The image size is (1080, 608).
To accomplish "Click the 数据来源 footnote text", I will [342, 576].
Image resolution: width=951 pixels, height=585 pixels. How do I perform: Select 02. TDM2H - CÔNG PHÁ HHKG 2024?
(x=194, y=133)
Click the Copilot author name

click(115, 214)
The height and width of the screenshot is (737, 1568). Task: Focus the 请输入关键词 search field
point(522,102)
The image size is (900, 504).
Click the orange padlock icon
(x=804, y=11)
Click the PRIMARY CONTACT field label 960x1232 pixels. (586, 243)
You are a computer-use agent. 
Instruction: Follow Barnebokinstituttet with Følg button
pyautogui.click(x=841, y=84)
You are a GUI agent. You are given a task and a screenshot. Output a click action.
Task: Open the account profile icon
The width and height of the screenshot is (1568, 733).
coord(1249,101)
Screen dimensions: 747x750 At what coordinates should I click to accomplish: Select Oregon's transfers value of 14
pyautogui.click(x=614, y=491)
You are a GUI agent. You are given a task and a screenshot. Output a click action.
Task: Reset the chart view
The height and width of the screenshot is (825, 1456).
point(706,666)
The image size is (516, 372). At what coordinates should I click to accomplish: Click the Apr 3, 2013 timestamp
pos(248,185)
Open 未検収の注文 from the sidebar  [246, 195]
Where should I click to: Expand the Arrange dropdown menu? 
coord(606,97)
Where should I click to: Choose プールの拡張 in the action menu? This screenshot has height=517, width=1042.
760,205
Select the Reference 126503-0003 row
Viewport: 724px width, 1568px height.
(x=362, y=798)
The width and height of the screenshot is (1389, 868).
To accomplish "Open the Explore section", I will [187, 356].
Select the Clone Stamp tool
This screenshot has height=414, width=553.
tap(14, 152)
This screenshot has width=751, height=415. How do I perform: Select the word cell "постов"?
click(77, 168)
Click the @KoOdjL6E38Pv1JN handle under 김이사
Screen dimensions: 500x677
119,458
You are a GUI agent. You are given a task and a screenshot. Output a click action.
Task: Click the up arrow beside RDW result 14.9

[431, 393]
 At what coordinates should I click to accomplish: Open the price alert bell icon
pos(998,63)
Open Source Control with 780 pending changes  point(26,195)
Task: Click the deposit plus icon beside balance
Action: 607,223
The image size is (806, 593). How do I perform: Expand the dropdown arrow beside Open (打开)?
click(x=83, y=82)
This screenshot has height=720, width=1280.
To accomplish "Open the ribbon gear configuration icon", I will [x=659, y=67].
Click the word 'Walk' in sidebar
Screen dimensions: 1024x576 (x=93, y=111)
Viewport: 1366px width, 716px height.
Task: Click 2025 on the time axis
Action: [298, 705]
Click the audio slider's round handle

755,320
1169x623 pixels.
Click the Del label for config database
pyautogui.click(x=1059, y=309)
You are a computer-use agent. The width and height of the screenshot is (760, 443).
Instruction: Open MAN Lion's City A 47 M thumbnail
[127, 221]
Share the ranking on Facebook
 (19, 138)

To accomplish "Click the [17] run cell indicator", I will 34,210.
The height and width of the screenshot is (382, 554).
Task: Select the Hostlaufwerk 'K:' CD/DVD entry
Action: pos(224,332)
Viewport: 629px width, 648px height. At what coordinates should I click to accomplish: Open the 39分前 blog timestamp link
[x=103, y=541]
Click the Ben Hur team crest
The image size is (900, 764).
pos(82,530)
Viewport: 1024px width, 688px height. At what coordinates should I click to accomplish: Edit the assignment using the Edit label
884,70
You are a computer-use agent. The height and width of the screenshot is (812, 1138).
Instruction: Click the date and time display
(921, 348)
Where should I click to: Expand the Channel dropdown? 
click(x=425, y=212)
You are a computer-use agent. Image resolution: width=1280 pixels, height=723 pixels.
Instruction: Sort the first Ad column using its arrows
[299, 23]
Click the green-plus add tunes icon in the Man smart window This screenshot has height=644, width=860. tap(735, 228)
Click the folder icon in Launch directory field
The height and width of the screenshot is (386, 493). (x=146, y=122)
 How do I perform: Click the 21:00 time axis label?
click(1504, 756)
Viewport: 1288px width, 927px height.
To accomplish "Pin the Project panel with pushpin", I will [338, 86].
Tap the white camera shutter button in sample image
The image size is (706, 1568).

=== REQUIREMENT ===
Copy the lines above word for word.

=== ANSWER TO THIS TASK ===
The image size is (1080, 608).
To accomplish "Click the 数据来源 footnote text", I will [342, 576].
Image resolution: width=951 pixels, height=585 pixels. How do I perform: Select 02. TDM2H - CÔNG PHÁ HHKG 2024?
(x=194, y=133)
Click the Copilot author name

click(115, 214)
The height and width of the screenshot is (737, 1568). Task: Focus the 请输入关键词 search field
point(522,102)
The image size is (900, 504).
Click the orange padlock icon
(x=804, y=11)
Click the PRIMARY CONTACT field label 960x1232 pixels. (586, 243)
You are a computer-use agent. 
Instruction: Follow Barnebokinstituttet with Følg button
pyautogui.click(x=841, y=84)
You are a GUI agent. You are given a task and a screenshot. Output a click action.
Task: Open the account profile icon
The width and height of the screenshot is (1568, 733).
coord(1249,101)
Screen dimensions: 747x750 At what coordinates should I click to accomplish: Select Oregon's transfers value of 14
pyautogui.click(x=614, y=491)
You are a GUI agent. You are given a task and a screenshot. Output a click action.
Task: Reset the chart view
The height and width of the screenshot is (825, 1456).
point(706,666)
The image size is (516, 372). At what coordinates should I click to accomplish: Click the Apr 3, 2013 timestamp
pos(248,185)
Open 未検収の注文 from the sidebar  [246, 195]
Where should I click to: Expand the Arrange dropdown menu? 
coord(606,97)
Where should I click to: Choose プールの拡張 in the action menu? This screenshot has height=517, width=1042.
760,205
Select the Reference 126503-0003 row
Viewport: 724px width, 1568px height.
(x=362, y=798)
The width and height of the screenshot is (1389, 868).
To accomplish "Open the Explore section", I will [187, 356].
Select the Clone Stamp tool
This screenshot has height=414, width=553.
tap(14, 152)
This screenshot has width=751, height=415. How do I perform: Select the word cell "постов"?
click(77, 168)
Click the @KoOdjL6E38Pv1JN handle under 김이사
Screen dimensions: 500x677
119,458
You are a GUI agent. You are given a task and a screenshot. Output a click action.
Task: Click the up arrow beside RDW result 14.9

[431, 393]
 At what coordinates should I click to accomplish: Open the price alert bell icon
pos(998,63)
Open Source Control with 780 pending changes  point(26,195)
Task: Click the deposit plus icon beside balance
Action: 607,223
The image size is (806, 593). How do I perform: Expand the dropdown arrow beside Open (打开)?
click(x=83, y=82)
This screenshot has height=720, width=1280.
To accomplish "Open the ribbon gear configuration icon", I will [x=659, y=67].
Click the word 'Walk' in sidebar
Screen dimensions: 1024x576 (x=93, y=111)
Viewport: 1366px width, 716px height.
Task: Click 2025 on the time axis
Action: [298, 705]
Click the audio slider's round handle

755,320
1169x623 pixels.
Click the Del label for config database
pyautogui.click(x=1059, y=309)
You are a computer-use agent. The width and height of the screenshot is (760, 443).
Instruction: Open MAN Lion's City A 47 M thumbnail
[127, 221]
Share the ranking on Facebook
 (19, 138)

To accomplish "Click the [17] run cell indicator", I will 34,210.
The height and width of the screenshot is (382, 554).
Task: Select the Hostlaufwerk 'K:' CD/DVD entry
Action: pos(224,332)
Viewport: 629px width, 648px height. At what coordinates should I click to accomplish: Open the 39分前 blog timestamp link
[x=103, y=541]
Click the Ben Hur team crest
The image size is (900, 764).
pos(82,530)
Viewport: 1024px width, 688px height. At what coordinates should I click to accomplish: Edit the assignment using the Edit label
884,70
You are a computer-use agent. The height and width of the screenshot is (812, 1138).
Instruction: Click the date and time display
(921, 348)
Where should I click to: Expand the Channel dropdown? 
click(x=425, y=212)
You are a computer-use agent. Image resolution: width=1280 pixels, height=723 pixels.
Instruction: Sort the first Ad column using its arrows
[299, 23]
Click the green-plus add tunes icon in the Man smart window This screenshot has height=644, width=860. tap(735, 228)
Click the folder icon in Launch directory field
The height and width of the screenshot is (386, 493). (x=146, y=122)
 How do I perform: Click the 21:00 time axis label?
click(1504, 756)
Viewport: 1288px width, 927px height.
To accomplish "Pin the Project panel with pushpin", I will [338, 86].
Tap the white camera shutter button in sample image
The image size is (706, 1568).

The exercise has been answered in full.